● Task list:
1. In the opinion piece on Brea's e-bike riders, change "tandem-riding" to "riding double" and write out the passage that starts at the words "What these riders" and ends after "much as 80 lbs.".
2. Write a continuation of the opinion piece on Brea's e-bike riders, picking up after its last sentence.

● Provided text:
= = = = =
Brea’s e-bike riders must heed local laws and common courtesy when navigating city neighborhoods.

We’ve all seen them: e-bike riders popping wheelies along Birch Street and weaving through traffic down Wildcat Way. These riders ignore basic road rules by cutting off cars, blowing through stop signs, and riding at night without lights. But this rude riding is not the result of lax regulations or a lack of safety measures, but rather due to an e-bike subculture which prioritizes looking “cool” over personal and community safety.

What these riders — usually speeding, usually helmet-less, often tandem-riding — fail to consider are the very real dangers of e-bikes which can reach speeds of 28 miles per hour and weigh as much as 80 lbs.

Hospitalizations at Children’s Hospital of Orange County (CHOC) alone from e-bike crashes have jumped dramatically over the past few years, from just seven cases in 2019 to 116 in 2024. Most of the injuries, which range from minor scrapes to broken bones to life-threatening brain injuries, involve riders aged 14 to 16.

On Jan. 16, 2025, two Brea Canyon High School students were severely injured after their e-bike slammed into a brick wall on State College Boulevard. According to Brea PD, the rider suffered life-threatening injuries, and the passenger sustained major injuries. Neither was wearing a helmet. 

Incidents like this are terrible reminders of the weight ofresponsibility on riders. It might not feel cool to have a plastic helmet strapped to your chin or going five mph under the speed limit, but what’s actually cool is not suffering head trauma.

When riders weave through pedestrians on Birch Street and ignore red lights at intersections, they turn a vehicle meant for convenience and efficiency into something dangerous.

To address the issue, on Jan. 2, 2025, the city of Brea adopted an ordinance that prioritizes “enforcement on reckless or destructive behaviors.” 

And just last week, with the passage of SB 1271, the consequences for reckless riders are greater than ever: The new state law stipulates that the parents of e-bikers who ride helmet-less, speed in school zones, or ride illegal bikes can incur hefty fines and have their bikes confiscated.
= = = = =
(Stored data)
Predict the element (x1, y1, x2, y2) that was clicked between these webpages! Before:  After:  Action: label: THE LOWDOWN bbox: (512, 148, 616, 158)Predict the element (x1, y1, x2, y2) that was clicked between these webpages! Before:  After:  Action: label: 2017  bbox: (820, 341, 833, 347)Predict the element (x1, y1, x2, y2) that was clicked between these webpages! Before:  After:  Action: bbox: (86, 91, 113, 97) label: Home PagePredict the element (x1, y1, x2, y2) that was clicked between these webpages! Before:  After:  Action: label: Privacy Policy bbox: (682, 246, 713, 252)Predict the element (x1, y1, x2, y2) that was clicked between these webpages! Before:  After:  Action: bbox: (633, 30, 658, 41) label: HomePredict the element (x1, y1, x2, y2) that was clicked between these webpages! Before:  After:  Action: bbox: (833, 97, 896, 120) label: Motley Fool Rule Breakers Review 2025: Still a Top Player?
= = = = =
● Responses:
1.
What these riders — usually speeding, usually helmet-less, often riding double — fail to consider are the very real dangers of e-bikes which can reach speeds of 28 miles per hour and weigh as much as 80 lbs.

2.
To address the growth of e-bike riding (a 63% growth in sales between 2019 and 2023), and the concurrent rise in e-bike-related injuries (up a staggering 1800% between 2018 and 2023), BOUSD has introduced an e-bike safety program which requires riders to complete a safety course to earn a permit sticker to allow e-bike riding on BOUSD campuses. It’s a necessary step to ensure rider safety, and needed now, more than ever: Currently, only 60% of e-bikes parked on the BOHS campus have permit stickers, leaving 40% of student riders untrained and a potential danger to themselves and to others. 

Mandating permits and education of safe riding is a step in the right direction, but it shouldn’t take a mandated meeting with Brea PD for e-bike riders to treat riding seriously, and responsibly. E-bikes, after all, are a means of efficient transportation (necessary on steep Wildcat Way), not as theme park rides and props for TikTok posts.

Distributing permits, threatening consequences, and posting warning signs will not work if riders disregard both personal safety and the safety of those in their paths of their $1300 Movcan V30 Pro Max e-bike. Teen riders need to hold themselves accountable for their own safety. 

That accountability can begin with attendance at the Brea police department’s e-bike safety class — a requirement for students who intend to ride e-bikes on the district’s campuses — in the BOHS cafeteria from 5 to 7 p.m. Jan. 13, March 11, and July 27.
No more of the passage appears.